Features & Columns

Art for Abronzino Bowl

Artists, restaurants pitch in to raise funds for a field house
honoring the man who brought soccer to San Jose
Mark Gray THE BEST DEFENSE: Artist Mark Gray created this painting of San Jose Earthquakes defender Steven Beitashour, which is among works featured in a silent auction that will raise funds for the Abronzino Field House.

A MULTIGENERATIONAL collaborative powerhouse of fundraising is about to detonate at Le Petit Trianon in downtown San Jose.

In order to raise money for a field house at Watson Park honoring Umberto Abronzino, the man who first brought recreational soccer to this town 60 years ago, interesting people from an eclectic array of San Jose milieus are transforming their skill sets to help raise a quarter-million buckaroos. The fundraising continues this weekend. Most importantly, there's art.

Art for Abronzino Bowl, which unfolds beginning at 5:30pm this Friday, will include a wine reception and a silent auction of original donated works by local artists. Mark Gray of the BRUNI Gallery has donated a painting of San Jose Earthquakes defender Steven Beitashour (see photo). Beitashour is a Leland High School graduate who began playing for the Quakes a few years ago. Just for the event, Pizza Bocca Lupo from San Pedro Square Market will supply an oven, onsite, to crank out pies for the attendees. Devil's Canyon Brewing Company will provide a few kegs. Many of the artists who donated works will also attend the auction, providing a great opportunity for everyone to witness the process—much better than people blindly donating in absentia.

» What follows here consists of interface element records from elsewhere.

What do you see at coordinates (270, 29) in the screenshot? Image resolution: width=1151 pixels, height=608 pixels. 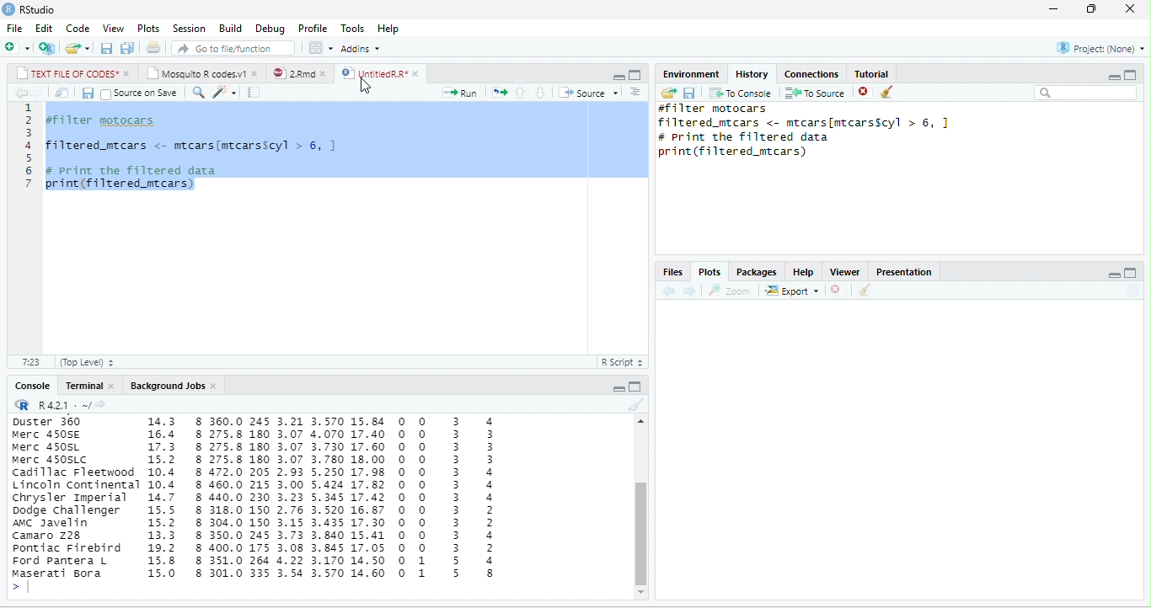 I see `Debug` at bounding box center [270, 29].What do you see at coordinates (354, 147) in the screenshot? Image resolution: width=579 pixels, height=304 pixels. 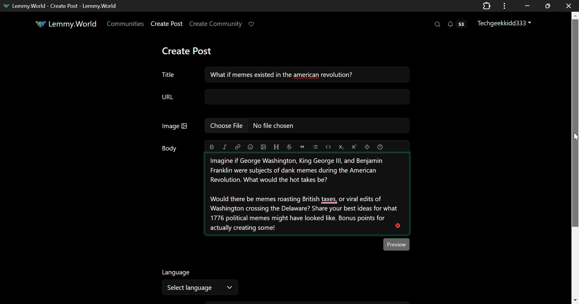 I see `Superscript` at bounding box center [354, 147].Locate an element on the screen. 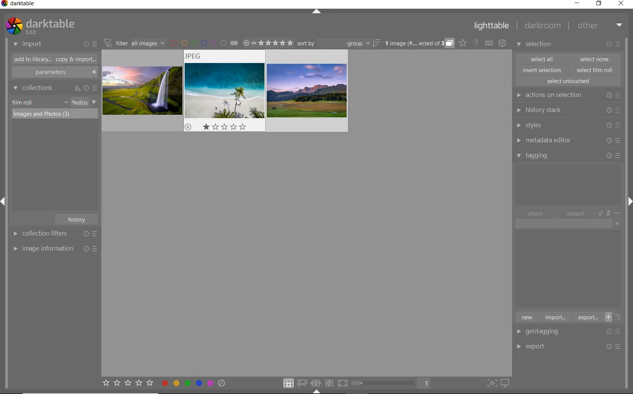  close is located at coordinates (623, 4).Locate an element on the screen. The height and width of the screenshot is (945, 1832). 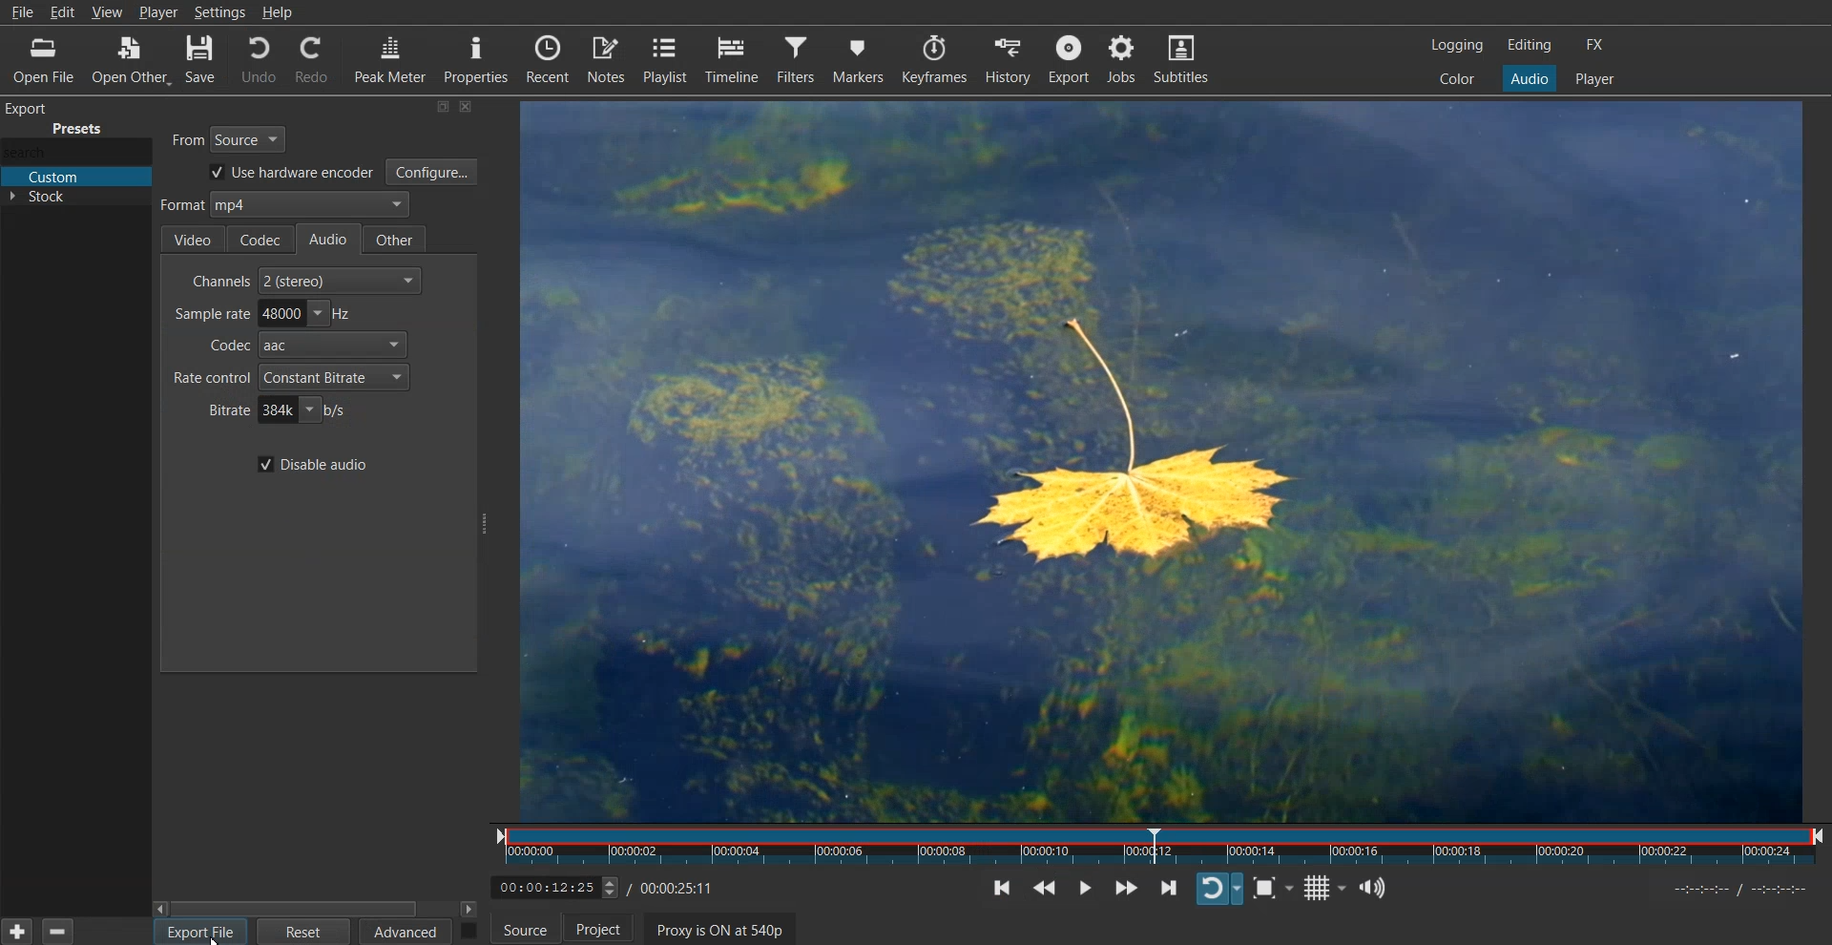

The fundraising model involved here at least partly originated when the Ellington Branch Library needed to raise money and reinvent itself a few years back. The genteel spirits involved initially plotted to throw a superstar bash with—get ready—punch and cookies, hoping such a Dionysian combination of gastronomic Michelin-starred delicacies would elicit funds from the local community.

Enter Don Gagliardi, a local community booster, whose fundraising vision went far beyond punch and cookies. As result, he went out of his way to navigate Roscoe P. Coltrane-level bureaucracies just to get permission for alcohol at a library fundraiser. His efforts eventually succeeded, wine and food were donated, artists bequeathed their works, a wide variety of interesting people participated and after all was said and done, $15,000 was raised for the Ellington Branch Library.

Currently, Gagliardi spearheads the Abronzino Field House fundraising effort, basing the model on his previous experiences raising cold hard cash for his neighborhood library. Full disclosure: Gagliardi is a friend, as his explosive and righteous antagonism toward the San Jose Mercury News sports desk has cracked me up for years now.

But I digress. Some background here is important. Watson Park itself occupies an interesting part of northeast San Jose, situated at the end of Jackson Street and right behind where East Taylor Street collides into 101. The city originally built the park on the former site of a dump—in that sense it was textbook San Jose—but when Umberto Abronzino first arrived in town during the '50s, he helped launch the Peninsula Soccer League with Watson Park as its home turf. He also administrated the league out of the Bascom Barber Shop, which he operated for nearly 50 years until his death in 2006 at the age of 85. Just about everyone who has ever played soccer in Santa Clara County owes a debt to Abronzino. He created the royal soccer bloodline of San Jose. He was an administrator, a referee and a tireless diplomat for the world's game.

Unfortunately, after toxins were discovered in the soil underneath Watson Park, the facility closed in 2005 and reopened in 2011. New soccer fields exist and a dog park occupies one portion of the acreage. But much more needs to be done. Master plans for a new multi-story field house include concessions, additional restrooms, storage areas, office space, a boardroom and sweeping views of the eastern hills. It should be an awesome facility.

If one simply visits the park and stands up above the soccer fields, amid the weeds and dry grass where the field house will eventually sit, the vision comes smashing through. A new interchange will soon appear at Taylor and 101. BART will eventually emerge nearby. The San Jose Earthquakes could stage offsite events or Reserve League matches. All in all, it's a win-win situation. Umberto himself would be proud. The only component missing is a barbershop in his honor. I'm sure somebody has a barber pole to donate.